Pixel coordinate grounding data
BEGIN

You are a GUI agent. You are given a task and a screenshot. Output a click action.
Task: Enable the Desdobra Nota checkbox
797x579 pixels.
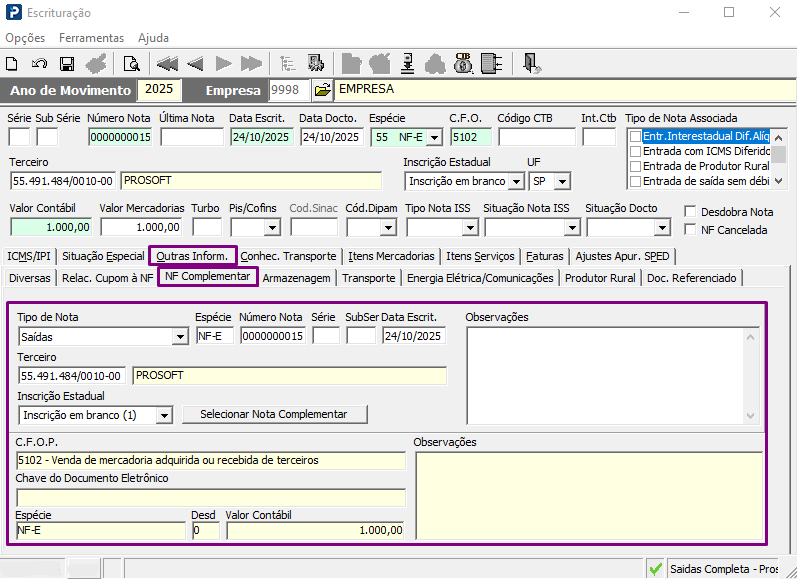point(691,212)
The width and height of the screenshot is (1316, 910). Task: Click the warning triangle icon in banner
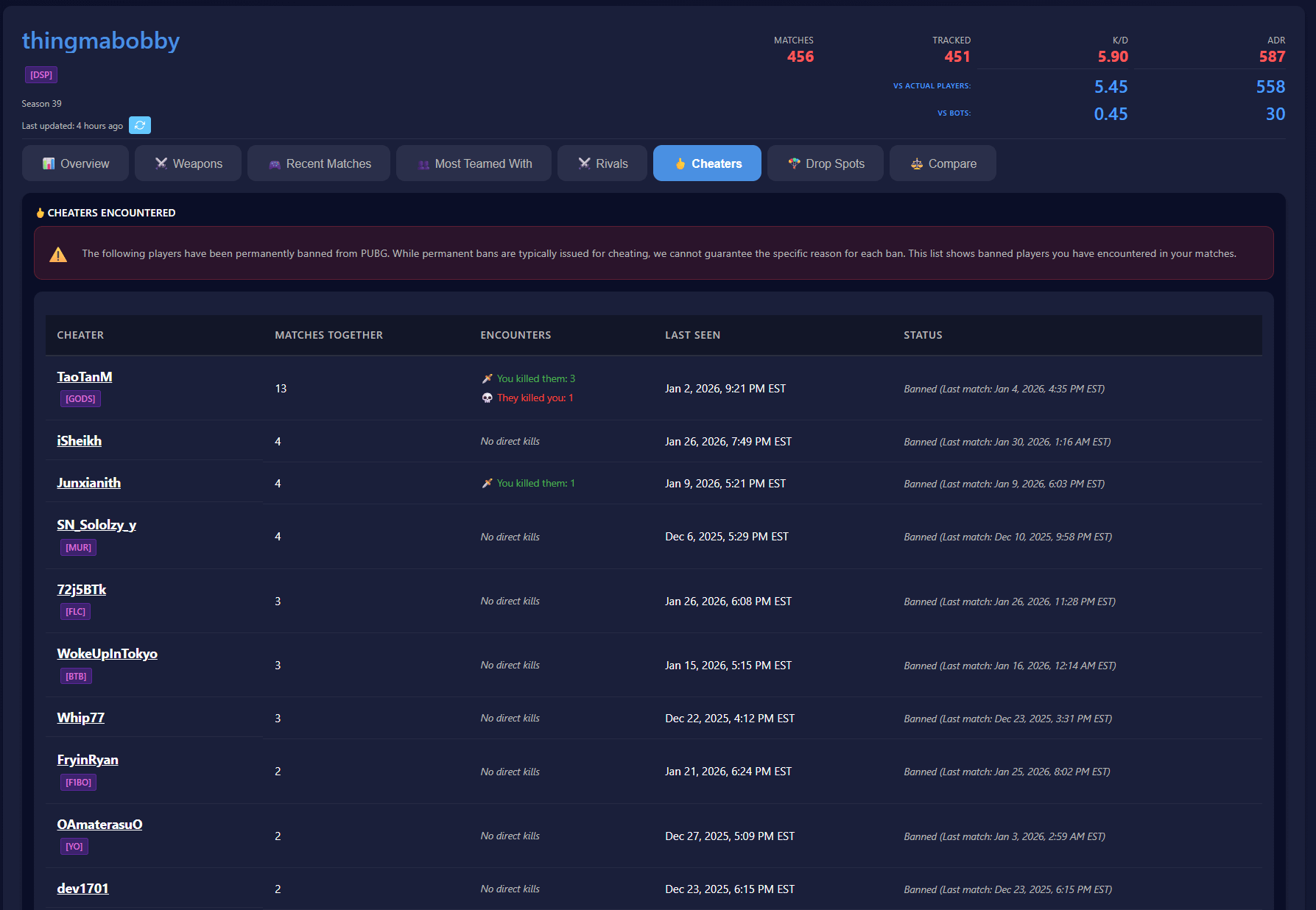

END

- [EXERCISE DIRECTIONS]:
Search the records above for "screenshot". Copy each line where it is found.

- [EXPECTED ANSWER]:
You are a GUI agent. You are given a task and a screenshot. Output a click action.
The width and height of the screenshot is (1316, 910). Task: Click the warning triangle icon in banner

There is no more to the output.